◆ **Work item**
In the listing below, find each line that holds "Costumes" and list it.

◆ **Data under study**
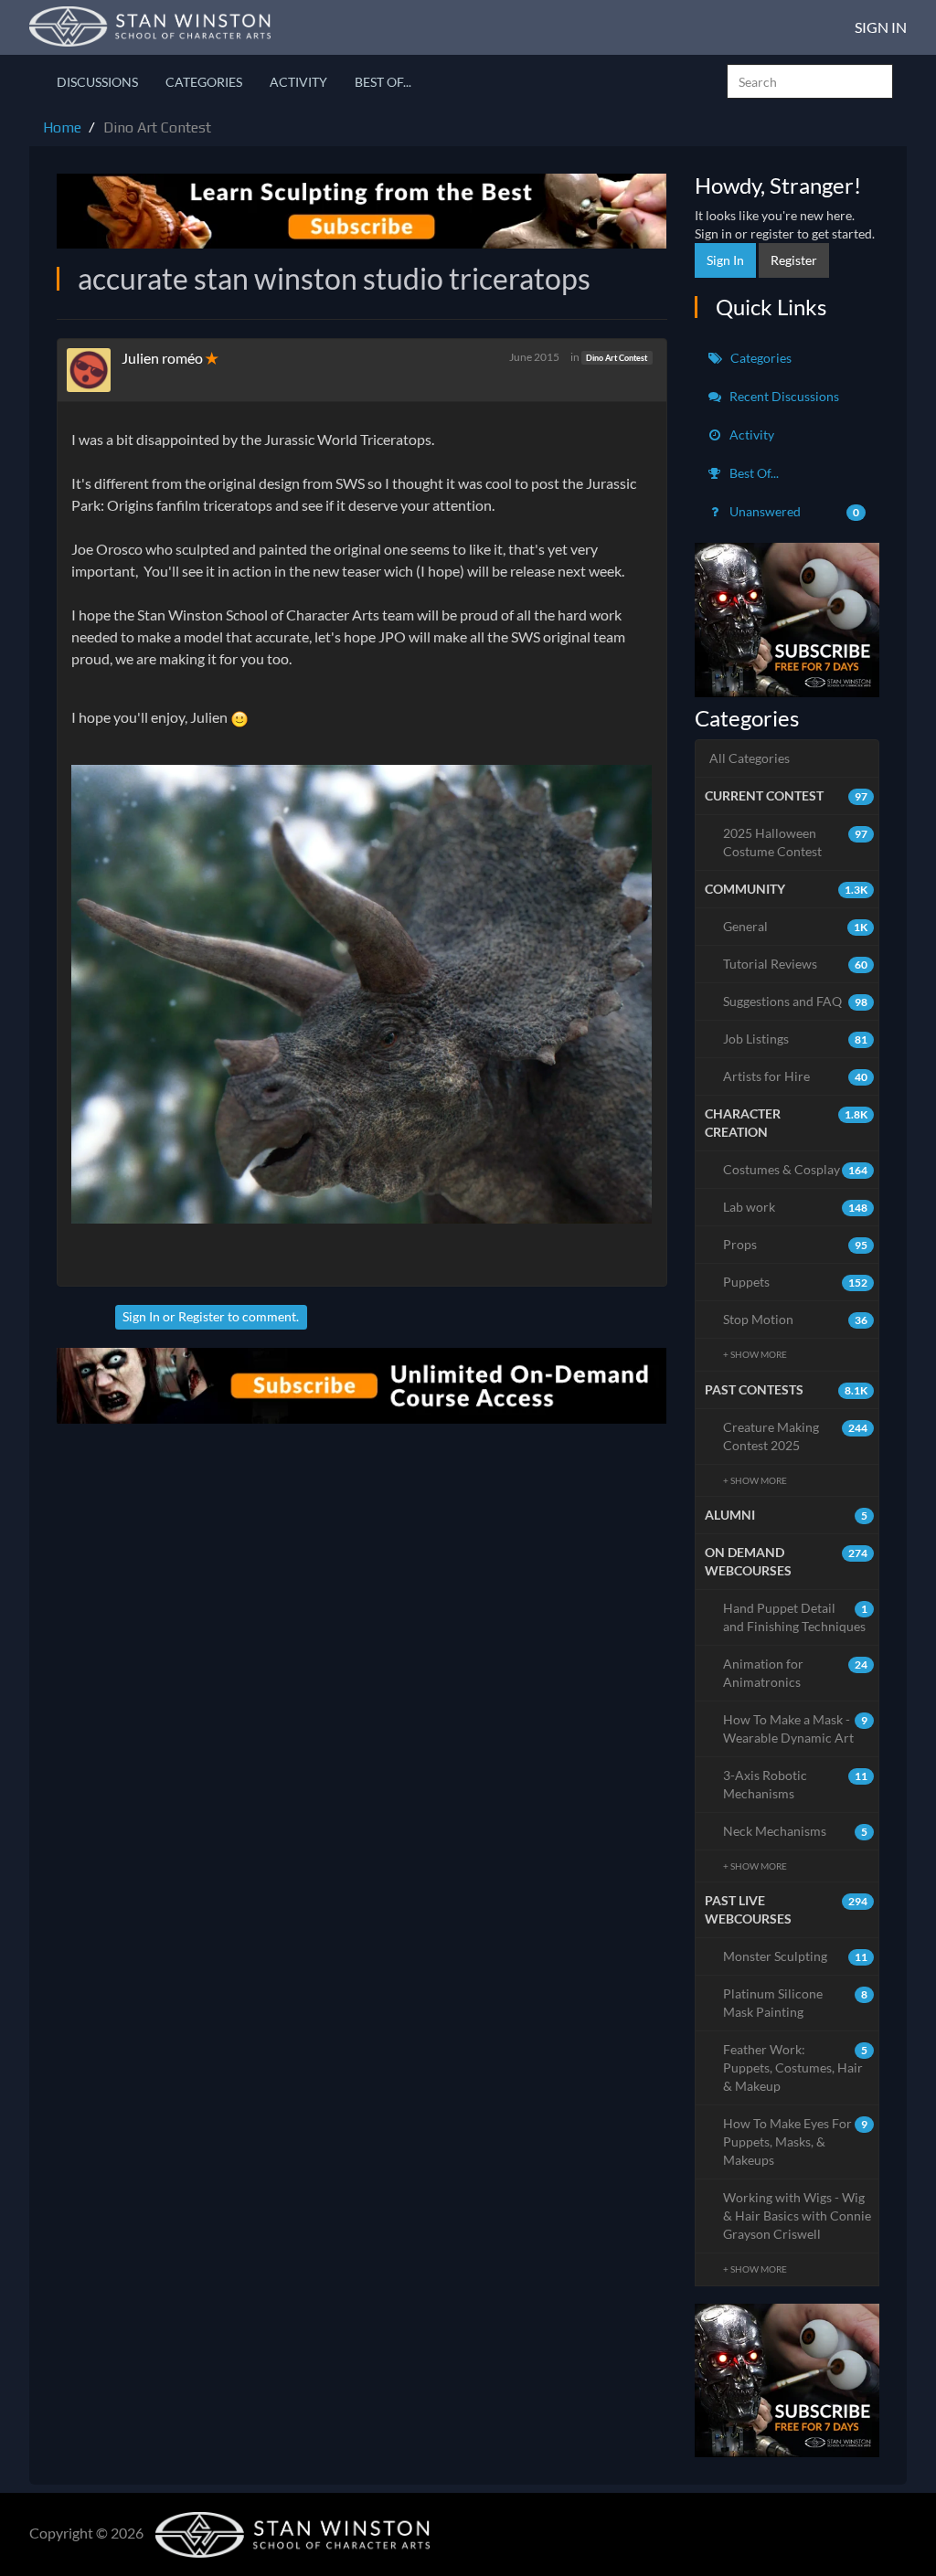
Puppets (795, 1281)
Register (201, 1316)
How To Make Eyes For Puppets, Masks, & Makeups (795, 2141)
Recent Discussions (783, 396)
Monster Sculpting (795, 1956)
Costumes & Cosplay (795, 1169)
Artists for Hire (795, 1076)
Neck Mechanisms (795, 1831)
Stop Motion (795, 1319)
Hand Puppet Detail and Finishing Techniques (795, 1617)
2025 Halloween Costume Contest (795, 842)
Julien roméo (164, 357)
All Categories (749, 758)
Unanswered (793, 511)
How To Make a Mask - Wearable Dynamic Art (795, 1728)
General (795, 926)
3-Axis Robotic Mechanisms (795, 1784)
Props (795, 1244)
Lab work (795, 1206)
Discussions (97, 82)
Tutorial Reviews (795, 963)
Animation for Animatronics (795, 1673)
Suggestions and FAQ (795, 1001)
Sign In (881, 27)
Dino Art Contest (616, 358)
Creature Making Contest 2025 (795, 1436)
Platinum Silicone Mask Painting (795, 2002)
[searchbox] (810, 81)
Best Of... (383, 82)
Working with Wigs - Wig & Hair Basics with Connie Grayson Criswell (797, 2215)
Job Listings (795, 1038)
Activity (298, 82)
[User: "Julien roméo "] (94, 370)
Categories (203, 82)
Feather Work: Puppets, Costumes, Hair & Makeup (795, 2067)
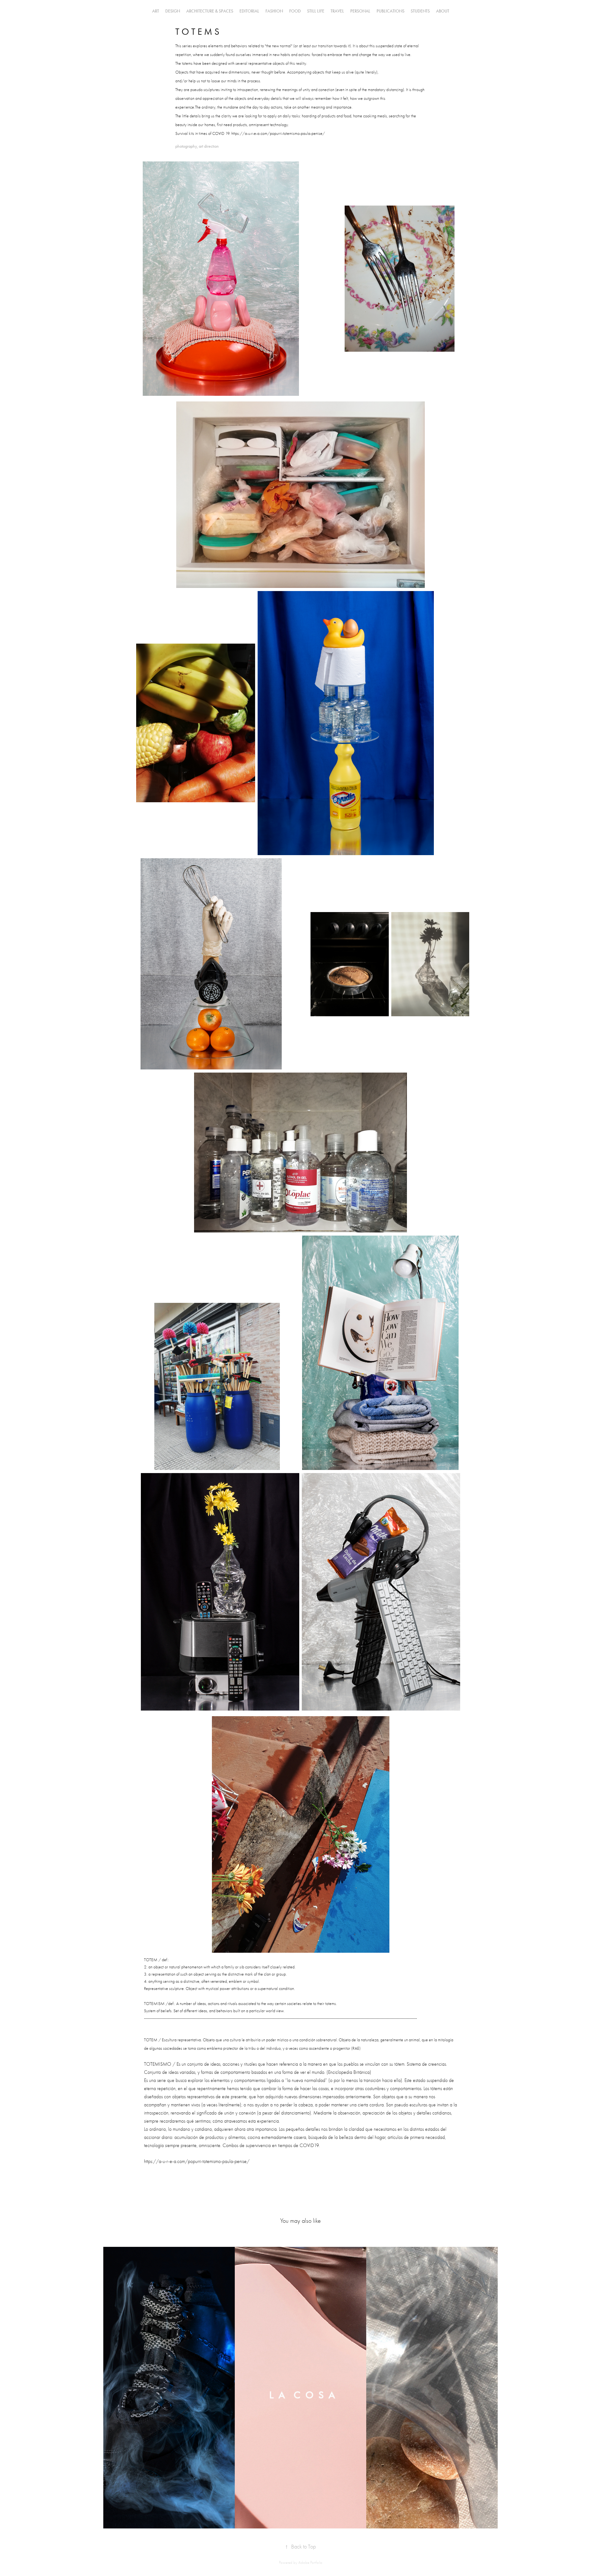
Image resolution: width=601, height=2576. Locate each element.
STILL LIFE (315, 11)
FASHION (274, 11)
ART (155, 11)
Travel (337, 11)
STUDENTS (420, 11)
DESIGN (172, 11)
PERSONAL (360, 11)
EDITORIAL (249, 11)
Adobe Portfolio (310, 2562)
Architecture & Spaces (209, 11)
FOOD (295, 11)
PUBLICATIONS (390, 11)
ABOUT (442, 11)
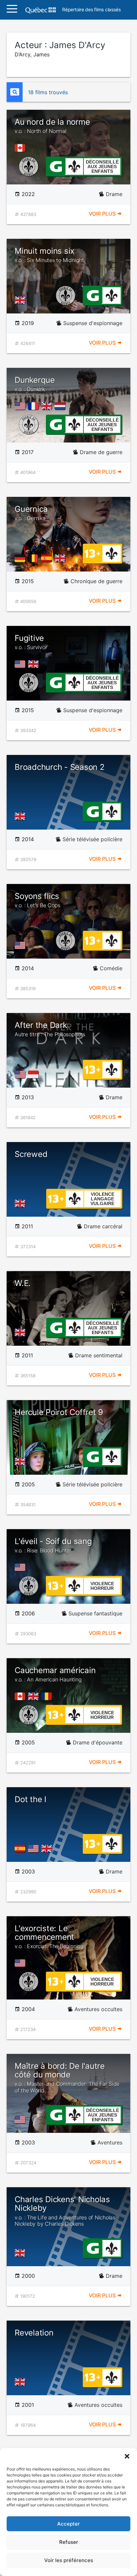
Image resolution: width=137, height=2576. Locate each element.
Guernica (31, 512)
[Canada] (21, 148)
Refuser (68, 2542)
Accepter (68, 2524)
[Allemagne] (21, 558)
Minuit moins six (49, 254)
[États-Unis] (21, 406)
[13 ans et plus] (92, 553)
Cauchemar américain (55, 1674)
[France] (34, 406)
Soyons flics (37, 900)
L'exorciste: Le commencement (49, 1937)
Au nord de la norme (52, 125)
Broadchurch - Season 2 (60, 767)
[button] (127, 2456)
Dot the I (30, 1799)
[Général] (56, 166)
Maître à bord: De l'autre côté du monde (67, 2077)
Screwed (31, 1154)
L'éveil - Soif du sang (53, 1545)
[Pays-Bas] (61, 406)
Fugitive (31, 641)
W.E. (23, 1283)
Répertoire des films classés (91, 9)
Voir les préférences (68, 2560)
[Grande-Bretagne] (21, 300)
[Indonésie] (34, 1074)
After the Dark (50, 1029)
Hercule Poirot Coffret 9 (59, 1412)
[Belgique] (34, 558)
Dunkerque (35, 383)
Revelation (34, 2333)
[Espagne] (48, 558)
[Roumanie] (48, 1696)
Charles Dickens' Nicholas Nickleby (65, 2211)
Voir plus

◆ **Solution to this task**
Costumes & Cosplay (795, 1169)
Feather Work: Puppets, Costumes, Hair & Makeup (795, 2067)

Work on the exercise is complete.